Why not get an NIE and a bank account?

If you are renting here for more than 90 days then you will need both of these plus the 'residencia' any way.


----------



## jojo (Sep 20, 2007)

redart said:


> Hi All,
> Can anyone tell me if utilities in Spain can be paid without a Spanish bank account, or is it all direct debit?. Have been renting in Spain for a while but so far utility bills have been handled by landlords/agents. I do not have an NIE or Spanish bank account.
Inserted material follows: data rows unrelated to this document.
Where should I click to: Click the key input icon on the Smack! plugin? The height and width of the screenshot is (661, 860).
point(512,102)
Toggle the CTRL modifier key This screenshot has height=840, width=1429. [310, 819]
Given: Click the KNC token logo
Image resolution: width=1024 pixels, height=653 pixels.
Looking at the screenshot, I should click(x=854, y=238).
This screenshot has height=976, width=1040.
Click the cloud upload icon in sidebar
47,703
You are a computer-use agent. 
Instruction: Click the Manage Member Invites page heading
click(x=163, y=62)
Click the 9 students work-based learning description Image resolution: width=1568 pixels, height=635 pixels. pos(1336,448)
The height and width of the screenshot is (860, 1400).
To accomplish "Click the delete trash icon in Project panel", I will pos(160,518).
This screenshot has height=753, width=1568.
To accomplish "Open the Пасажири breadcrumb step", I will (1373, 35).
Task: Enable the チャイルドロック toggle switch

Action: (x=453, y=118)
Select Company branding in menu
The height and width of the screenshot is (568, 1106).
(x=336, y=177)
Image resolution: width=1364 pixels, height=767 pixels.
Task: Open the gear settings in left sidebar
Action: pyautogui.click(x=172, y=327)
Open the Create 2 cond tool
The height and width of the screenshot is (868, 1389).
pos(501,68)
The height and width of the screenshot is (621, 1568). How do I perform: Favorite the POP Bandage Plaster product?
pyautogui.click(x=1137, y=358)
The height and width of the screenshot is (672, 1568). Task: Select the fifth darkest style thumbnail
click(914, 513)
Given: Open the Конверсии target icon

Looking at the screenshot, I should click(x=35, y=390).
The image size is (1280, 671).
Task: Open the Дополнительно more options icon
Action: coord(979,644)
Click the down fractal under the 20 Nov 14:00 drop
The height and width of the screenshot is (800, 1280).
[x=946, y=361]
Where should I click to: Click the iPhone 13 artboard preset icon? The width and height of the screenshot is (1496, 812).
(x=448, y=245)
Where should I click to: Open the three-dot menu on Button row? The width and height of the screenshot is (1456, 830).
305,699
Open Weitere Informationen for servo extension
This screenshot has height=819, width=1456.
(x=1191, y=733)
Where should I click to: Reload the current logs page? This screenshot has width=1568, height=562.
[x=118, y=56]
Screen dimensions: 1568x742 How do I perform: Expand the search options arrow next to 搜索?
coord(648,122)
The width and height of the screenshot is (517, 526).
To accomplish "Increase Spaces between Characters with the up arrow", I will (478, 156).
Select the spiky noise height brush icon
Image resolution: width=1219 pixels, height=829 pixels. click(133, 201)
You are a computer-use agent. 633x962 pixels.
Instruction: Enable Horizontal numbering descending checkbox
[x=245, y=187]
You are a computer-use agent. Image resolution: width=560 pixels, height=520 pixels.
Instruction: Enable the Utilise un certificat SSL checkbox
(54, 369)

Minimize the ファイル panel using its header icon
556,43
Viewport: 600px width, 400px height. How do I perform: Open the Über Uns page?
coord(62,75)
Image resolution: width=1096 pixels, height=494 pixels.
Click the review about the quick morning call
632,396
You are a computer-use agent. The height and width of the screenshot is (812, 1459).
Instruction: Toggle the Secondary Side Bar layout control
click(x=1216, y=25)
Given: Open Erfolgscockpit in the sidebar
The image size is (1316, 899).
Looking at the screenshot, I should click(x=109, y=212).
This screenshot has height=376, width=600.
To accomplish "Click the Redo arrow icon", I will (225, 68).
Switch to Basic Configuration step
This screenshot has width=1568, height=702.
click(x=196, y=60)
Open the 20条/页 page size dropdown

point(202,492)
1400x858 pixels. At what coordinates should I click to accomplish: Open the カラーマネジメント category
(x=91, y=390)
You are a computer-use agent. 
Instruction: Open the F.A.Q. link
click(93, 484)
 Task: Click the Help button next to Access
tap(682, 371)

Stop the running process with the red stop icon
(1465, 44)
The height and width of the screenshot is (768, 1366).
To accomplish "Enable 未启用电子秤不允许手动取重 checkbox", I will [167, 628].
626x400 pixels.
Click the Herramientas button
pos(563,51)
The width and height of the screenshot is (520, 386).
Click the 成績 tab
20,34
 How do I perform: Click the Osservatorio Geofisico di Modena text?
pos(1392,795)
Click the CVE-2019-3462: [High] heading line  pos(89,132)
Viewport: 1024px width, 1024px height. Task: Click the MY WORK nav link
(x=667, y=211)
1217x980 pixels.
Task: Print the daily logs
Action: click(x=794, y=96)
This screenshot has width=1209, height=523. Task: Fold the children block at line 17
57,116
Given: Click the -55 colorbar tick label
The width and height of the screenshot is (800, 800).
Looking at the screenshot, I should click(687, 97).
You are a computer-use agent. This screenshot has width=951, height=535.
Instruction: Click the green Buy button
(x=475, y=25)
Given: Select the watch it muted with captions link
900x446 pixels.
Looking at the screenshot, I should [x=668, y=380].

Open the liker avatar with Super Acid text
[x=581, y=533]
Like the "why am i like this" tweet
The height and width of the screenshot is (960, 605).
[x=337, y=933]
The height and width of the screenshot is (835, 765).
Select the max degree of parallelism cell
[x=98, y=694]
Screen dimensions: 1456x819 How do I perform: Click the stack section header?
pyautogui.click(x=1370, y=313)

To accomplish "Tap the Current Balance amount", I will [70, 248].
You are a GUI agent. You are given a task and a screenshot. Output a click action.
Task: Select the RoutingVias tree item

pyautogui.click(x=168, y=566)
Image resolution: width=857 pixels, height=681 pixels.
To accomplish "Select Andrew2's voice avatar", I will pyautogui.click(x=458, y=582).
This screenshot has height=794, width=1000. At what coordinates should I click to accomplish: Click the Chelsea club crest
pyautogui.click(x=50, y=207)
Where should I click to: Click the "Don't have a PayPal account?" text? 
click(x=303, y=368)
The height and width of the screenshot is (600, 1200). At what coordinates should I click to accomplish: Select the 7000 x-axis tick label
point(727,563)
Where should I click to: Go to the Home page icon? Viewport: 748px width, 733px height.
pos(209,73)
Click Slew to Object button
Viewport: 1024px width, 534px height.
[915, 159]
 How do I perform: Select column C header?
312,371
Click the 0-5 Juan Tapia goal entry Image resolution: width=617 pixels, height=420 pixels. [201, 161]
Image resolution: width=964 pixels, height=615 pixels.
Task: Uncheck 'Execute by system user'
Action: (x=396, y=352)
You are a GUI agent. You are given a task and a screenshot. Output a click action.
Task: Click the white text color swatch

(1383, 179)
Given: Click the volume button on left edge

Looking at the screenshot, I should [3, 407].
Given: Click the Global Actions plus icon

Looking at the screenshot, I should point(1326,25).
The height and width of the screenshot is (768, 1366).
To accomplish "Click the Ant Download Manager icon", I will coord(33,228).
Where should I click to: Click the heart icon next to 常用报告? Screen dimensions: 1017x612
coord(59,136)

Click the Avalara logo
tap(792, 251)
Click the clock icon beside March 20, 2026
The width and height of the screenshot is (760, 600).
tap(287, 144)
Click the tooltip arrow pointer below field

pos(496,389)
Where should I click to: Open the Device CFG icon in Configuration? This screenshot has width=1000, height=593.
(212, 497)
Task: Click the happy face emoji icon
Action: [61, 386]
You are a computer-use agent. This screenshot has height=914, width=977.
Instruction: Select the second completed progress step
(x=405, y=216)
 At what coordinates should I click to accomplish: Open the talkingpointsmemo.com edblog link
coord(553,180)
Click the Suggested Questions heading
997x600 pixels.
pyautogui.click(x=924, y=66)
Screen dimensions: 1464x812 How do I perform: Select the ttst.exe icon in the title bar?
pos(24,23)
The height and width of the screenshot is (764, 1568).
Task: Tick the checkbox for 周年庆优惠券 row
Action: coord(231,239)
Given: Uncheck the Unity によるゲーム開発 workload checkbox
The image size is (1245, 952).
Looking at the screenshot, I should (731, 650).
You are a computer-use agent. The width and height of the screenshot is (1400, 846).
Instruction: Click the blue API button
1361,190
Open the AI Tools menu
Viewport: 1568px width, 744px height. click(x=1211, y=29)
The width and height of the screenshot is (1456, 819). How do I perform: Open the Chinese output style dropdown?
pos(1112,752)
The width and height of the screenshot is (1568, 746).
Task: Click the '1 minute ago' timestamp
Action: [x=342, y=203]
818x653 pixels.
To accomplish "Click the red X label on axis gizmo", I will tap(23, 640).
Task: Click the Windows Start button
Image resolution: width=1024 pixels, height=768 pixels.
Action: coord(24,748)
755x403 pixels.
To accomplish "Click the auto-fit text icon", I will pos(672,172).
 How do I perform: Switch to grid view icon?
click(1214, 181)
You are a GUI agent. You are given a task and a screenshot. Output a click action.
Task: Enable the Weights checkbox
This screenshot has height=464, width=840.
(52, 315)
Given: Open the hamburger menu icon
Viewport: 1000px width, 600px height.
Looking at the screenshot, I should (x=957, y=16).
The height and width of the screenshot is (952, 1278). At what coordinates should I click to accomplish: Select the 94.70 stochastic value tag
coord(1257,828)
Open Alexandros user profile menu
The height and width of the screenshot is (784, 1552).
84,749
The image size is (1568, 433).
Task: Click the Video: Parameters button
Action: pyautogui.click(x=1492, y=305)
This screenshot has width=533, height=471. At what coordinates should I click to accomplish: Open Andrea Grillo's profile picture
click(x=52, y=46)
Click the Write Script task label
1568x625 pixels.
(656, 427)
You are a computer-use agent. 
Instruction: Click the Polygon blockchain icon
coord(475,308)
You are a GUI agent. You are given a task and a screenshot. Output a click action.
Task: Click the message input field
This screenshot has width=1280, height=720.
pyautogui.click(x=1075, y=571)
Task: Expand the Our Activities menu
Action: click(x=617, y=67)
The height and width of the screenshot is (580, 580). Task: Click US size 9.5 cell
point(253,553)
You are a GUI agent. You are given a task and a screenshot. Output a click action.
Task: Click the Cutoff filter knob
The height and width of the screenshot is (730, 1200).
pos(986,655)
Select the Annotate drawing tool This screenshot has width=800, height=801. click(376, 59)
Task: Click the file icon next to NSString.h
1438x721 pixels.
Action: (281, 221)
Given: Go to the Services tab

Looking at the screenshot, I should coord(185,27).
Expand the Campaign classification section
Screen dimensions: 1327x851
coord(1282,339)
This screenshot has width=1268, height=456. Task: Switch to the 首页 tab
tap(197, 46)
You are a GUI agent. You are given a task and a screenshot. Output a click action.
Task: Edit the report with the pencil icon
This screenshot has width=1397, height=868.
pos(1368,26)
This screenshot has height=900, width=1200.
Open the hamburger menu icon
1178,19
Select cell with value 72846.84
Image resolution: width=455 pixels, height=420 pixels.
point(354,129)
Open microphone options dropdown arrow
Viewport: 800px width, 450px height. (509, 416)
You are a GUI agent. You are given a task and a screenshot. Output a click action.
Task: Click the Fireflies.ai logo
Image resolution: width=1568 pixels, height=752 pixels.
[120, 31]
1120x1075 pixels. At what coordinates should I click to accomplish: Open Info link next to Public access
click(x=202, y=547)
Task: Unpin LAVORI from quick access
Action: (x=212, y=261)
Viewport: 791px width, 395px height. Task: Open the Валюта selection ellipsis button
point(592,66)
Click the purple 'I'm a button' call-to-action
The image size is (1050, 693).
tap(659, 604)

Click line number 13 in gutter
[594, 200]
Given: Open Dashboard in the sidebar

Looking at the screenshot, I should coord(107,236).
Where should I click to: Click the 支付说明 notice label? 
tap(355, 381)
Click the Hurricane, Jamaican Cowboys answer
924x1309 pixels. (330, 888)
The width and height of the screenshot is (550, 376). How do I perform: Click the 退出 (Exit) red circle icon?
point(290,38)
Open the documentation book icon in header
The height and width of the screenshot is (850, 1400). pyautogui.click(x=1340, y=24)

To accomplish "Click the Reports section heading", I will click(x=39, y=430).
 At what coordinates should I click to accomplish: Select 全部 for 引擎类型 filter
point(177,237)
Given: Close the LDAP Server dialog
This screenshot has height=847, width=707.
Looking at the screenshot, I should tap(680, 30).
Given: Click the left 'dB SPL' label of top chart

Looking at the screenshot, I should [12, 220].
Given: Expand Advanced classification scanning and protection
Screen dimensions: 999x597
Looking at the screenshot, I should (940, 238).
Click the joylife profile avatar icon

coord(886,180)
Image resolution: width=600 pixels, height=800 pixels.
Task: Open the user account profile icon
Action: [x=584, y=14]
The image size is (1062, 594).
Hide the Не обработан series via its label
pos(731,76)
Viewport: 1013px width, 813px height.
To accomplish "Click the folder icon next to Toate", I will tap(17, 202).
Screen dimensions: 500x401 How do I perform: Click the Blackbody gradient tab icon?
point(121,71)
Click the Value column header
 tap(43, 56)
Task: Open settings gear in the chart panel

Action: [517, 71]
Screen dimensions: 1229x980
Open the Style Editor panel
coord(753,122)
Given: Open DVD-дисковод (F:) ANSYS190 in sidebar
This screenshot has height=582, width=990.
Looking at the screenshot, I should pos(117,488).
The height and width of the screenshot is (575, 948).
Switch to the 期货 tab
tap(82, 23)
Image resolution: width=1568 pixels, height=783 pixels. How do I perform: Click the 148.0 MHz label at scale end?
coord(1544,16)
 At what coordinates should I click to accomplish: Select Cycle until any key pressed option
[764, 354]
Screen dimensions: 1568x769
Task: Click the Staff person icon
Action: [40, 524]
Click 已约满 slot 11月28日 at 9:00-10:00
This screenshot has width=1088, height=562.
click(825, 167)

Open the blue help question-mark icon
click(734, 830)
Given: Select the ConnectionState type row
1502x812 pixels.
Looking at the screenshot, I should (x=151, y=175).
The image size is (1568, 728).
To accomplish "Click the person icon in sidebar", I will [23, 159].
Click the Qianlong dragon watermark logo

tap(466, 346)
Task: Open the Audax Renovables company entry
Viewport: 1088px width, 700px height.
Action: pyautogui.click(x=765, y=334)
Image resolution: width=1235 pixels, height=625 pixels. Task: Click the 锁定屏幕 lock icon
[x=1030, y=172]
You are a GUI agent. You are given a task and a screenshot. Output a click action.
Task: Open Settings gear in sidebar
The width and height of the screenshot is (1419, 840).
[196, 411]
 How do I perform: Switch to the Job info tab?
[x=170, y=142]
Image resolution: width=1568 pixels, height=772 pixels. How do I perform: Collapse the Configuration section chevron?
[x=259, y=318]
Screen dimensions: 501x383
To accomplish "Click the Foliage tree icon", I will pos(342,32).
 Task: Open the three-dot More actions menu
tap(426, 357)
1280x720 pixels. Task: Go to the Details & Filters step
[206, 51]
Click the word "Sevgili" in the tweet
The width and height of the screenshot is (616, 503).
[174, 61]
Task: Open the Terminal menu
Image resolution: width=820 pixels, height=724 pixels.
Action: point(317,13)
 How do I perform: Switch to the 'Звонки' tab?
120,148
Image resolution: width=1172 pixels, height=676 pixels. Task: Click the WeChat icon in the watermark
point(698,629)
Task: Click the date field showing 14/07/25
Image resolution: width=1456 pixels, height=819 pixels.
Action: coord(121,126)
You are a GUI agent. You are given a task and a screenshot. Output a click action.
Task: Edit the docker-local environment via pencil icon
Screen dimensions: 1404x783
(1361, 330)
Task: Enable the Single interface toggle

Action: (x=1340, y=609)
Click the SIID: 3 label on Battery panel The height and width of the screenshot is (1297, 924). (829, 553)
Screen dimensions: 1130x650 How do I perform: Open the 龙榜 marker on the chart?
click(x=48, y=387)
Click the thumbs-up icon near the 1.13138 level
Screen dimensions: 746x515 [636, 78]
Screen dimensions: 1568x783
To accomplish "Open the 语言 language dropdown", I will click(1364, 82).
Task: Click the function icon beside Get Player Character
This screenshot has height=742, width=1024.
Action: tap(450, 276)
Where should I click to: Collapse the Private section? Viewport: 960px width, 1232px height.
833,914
Will this be a problem if I move and need to put electric/water in my name?.
> Also can anyone tell me what the connection fees are likely to be?. Thanks.


You'll need an NIE number for sure!

Jo xxx


----------



## redart (Jan 28, 2014)

Thanks for the replies. 
I did try and get an NIE shortly after arriving in Spain but failed miserably - partly due to my (then) complete lack of spanish and partly due to the arcane process. Also tried to open a bank account but was told I needed an NIE >-<. Gave up at that point since I didn't actually need them at the time and wasn't sure how long I'd be in the country. Now then,.....where's the thread on how best to get an NIE......... Thanks again.


----------



## xabiaxica (Jun 23, 2009)

redart said:


> Thanks for the replies.
> I did try and get an NIE shortly after arriving in Spain but failed miserably - partly due to my (then) complete lack of spanish and partly due to the arcane process. Also tried to open a bank account but was told I needed an NIE >-<. Gave up at that point since I didn't actually need them at the time and wasn't sure how long I'd be in the country. Now then,.....where's the thread on how best to get an NIE......... Thanks again.


it's easy to get a NIE

you just take the form EX15 with your passport & photocopy to the extranjería - that's pretty much it!!

Número de Identidad de Extranjero (NIE) - Ministerio del Interior

of course if you're living here you have to register as resident & that's a whole different ballgame
Estancia y residencia - Ministerio del Interior


most banks will still allow you to open a non-resident account with your passport...


----------



## redart (Jan 28, 2014)

oops!


----------



## redart (Jan 28, 2014)

xabiachica said:


> it's easy to get a NIE
> 
> you just take the form EX15 with your passport & photocopy to the extranjería - that's pretty much it!!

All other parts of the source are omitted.